Charles Louis Hueber (21 August 1883 – 18 August 1943) was an Alsatian politician. He was the mayor of Strasbourg between 1929 and 1935, and a member of the French National Assembly twice.

Hueber became involved in political struggles at a young age. In 1900 he founded the Alsatian section of the Metal Workers Trade Union. In 1910 he became the secretary of the Social Democratic Party branch in Alsace-Lorraine. He fought in the German Army during World War I, and became a sergeant. During the revolutionary upsurge of 1918, Hueber acted as the chairman of the Strasbourg Soldiers Council.

At the end of the war, Hueber argued in favour of the creation of an independent, neutral Alsatian state.

During the December 1920 Congress of Tours, Hueber and several other Alsatian delegates supported the call to form a French Communist Party. A month later, he founded the communist newspaper Die Neue Welt. Hueber became the most prominent figure of the Communist Party in Alsace. He later became the editor of the Alsatian edition of l'Humanité.

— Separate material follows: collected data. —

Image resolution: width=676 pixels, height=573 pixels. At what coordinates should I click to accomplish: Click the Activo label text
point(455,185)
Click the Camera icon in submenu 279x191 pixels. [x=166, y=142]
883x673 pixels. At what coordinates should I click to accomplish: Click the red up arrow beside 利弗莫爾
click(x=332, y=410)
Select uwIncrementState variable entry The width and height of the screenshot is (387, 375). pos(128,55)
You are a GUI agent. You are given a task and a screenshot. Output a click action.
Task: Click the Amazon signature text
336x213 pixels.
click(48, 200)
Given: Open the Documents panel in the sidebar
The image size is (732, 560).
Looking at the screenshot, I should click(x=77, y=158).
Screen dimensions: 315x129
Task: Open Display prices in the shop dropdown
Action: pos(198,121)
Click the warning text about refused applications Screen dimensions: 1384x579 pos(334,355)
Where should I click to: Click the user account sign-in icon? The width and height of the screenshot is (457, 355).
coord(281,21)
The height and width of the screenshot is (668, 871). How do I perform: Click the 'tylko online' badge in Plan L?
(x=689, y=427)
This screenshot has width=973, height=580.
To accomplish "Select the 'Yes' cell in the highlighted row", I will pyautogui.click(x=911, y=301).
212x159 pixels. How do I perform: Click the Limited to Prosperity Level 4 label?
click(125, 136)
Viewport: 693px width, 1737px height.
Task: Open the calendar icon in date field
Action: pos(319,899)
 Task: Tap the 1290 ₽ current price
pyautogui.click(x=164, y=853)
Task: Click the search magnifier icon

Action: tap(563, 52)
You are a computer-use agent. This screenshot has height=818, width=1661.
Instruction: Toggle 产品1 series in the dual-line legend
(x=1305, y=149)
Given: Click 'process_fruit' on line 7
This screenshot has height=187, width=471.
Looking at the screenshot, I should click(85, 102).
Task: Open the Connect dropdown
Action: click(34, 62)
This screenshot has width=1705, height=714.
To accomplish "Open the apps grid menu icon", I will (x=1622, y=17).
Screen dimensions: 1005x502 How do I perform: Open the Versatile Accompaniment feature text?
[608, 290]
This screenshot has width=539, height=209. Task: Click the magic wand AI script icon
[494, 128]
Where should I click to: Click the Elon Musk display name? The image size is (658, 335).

In 1923 Hueber took part in an international communist meeting in Essen, organized to protest the French occupation of the Ruhr. He was arrested by French authorities for his participation in the event, a fact that elevated his standing within the Communist Party. He was imprisoned at La Santé Prison. The fame he achieved from being arrested helped him to get elected to the French National Assembly the following year. Hueber was elected from the 1st constituency of Bas-Rhin.

Hueber was elected mayor of Strasbourg in 1929 by the Volksfront (a coalition of communists and clerical autonomists). Hueber claimed that the electoral pact was a coalition of anti-imperialist forces. He was expelled from the Communist Party in the autumn of 1929. He became one of the main leaders of the Opposition Communist Party of Alsace-Lorraine (KPO).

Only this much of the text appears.